X
Business

IBM SMB One Year Later: Expressing SMB Needs

Customers and partners dealing with IBM marvel at the breadth and depth of what it offers and the vastness of the company. It can provide hardware, software, and middleware, plus a full range of services for just about any type of company in as many as 233 territories.
Written by Nigel Montgomery, Contributor

Customers and partners dealing with IBM marvel at the breadth and depth of what it offers and the vastness of the company. It can provide hardware, software, and middleware, plus a full range of services for just about any type of company in as many as 233 territories. But those same customers and partners also marvel out how IBM operates a bunch of disparate and often conflicting companies, nominally couched under a single brand name.

As a customer, it’s hard to know which group to approach for assistance or even which is actually responsible for the overall relationship with your business. If you’re a very big company, the model is clear. As a named account, you know exactly how to engage because you’ve got one contact point. But for everyone else, especially those classed in the Small and Midsize Business (SMB) category (companies between 100 and 1,000 employees), IBM has always been a bit of a labyrinth. Now, IBM’s SMB group is trying to change all that.

The Bottom Line: IBM’s new approach to SMBs is of significant benefit to its customers, greatly simplifying what has sometimes been a tortuous engagement process.

What It Means: IBM SMB acts like a territory, comprising all of the groups that might be in a territory like the UK and Ireland, including Software Group, Global Services, Personal Computing, and Global Finance. Although most of its SMB revenue (60%) is derived from outside the United States, IBM SMB is a virtual group placed within the regions, comprising more than 3,000 representatives specifically focused on SMB, with dotted-line responsibility to the SMB group management.

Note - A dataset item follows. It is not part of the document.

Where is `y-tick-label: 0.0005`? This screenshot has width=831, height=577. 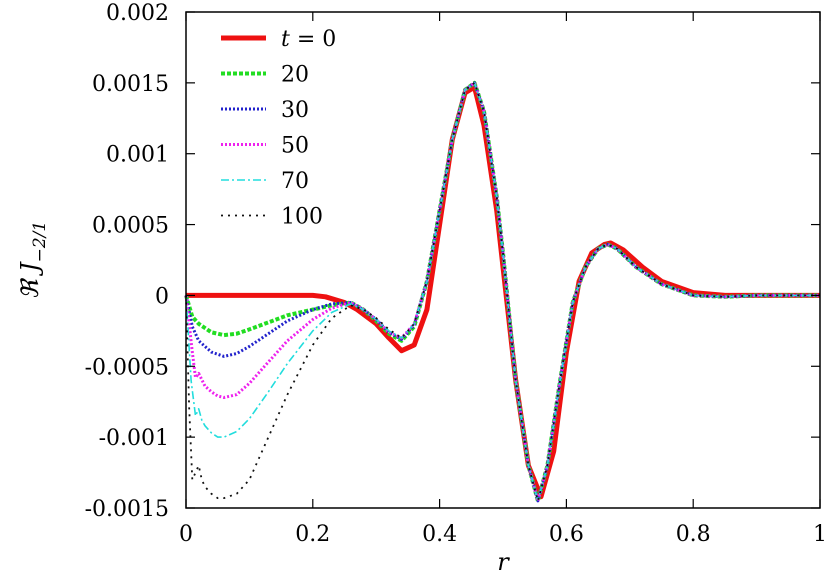 y-tick-label: 0.0005 is located at coordinates (130, 226).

IBM SMB has also rightsized the marketing of on demand, although in fairness this is true of all of IBM. on demand was overhyped to the point of incredulity, a fact that the company realizes. It now includes on demand as a favored approach to reduce Total Cost of Ownership (TCO), but not as the only way to provide products.

IBM is investing approximately $500M in the go-to-market strategy for SMB. Part of this investment includes the Express products, which are rolling out thick and fast through 2004. Express is really a prepackaged product for a specific need, designed and developed for midsize companies and delivered through the Independent Software Vendor (ISV) and reseller channel. The only problem is that these products are not available everywhere. According to IBM, in some regions, including Europe, the Middle East, and Africa (EMEA), a number of the Express products, including the new PeopleSoft World Express, are not being made available any time soon.

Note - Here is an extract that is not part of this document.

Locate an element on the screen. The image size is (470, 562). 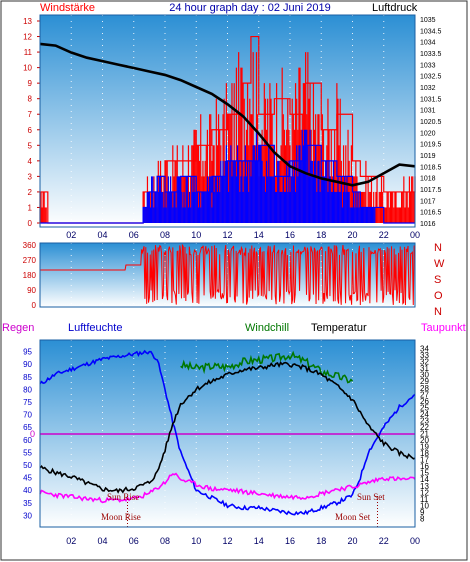
right-tick-pressure: 1020 is located at coordinates (428, 134).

Recommendation: If you fall within IBM’s SMB criteria, check to see if there is an Express product on its way before licensing anything. It may suit you better to wait, as Express prices are dramatically lower.

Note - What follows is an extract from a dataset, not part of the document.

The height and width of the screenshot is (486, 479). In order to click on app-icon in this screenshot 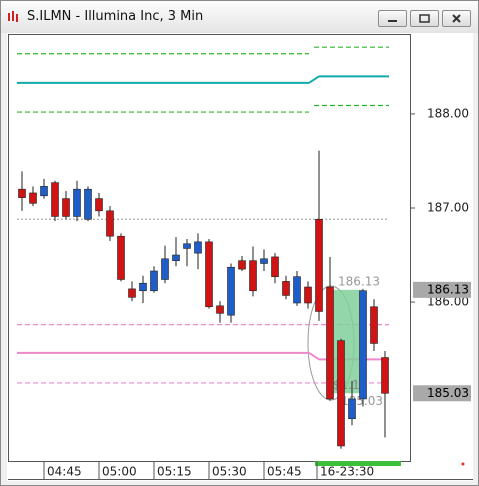, I will do `click(13, 16)`.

Conclusion: With IBM SMB’s obvious focus on the Express products, it will need to make its intentions a little clearer to customers and partners around the globe in order to consistently grow. But overall, IBM is taking the SMB market very seriously--as it should--given that it’s the fastest growing sector with a total IT market, worth in excess of $200B (possibly 500,000 companies). The simplification of its messaging, licencing, and pricing options is bound to benefit customers.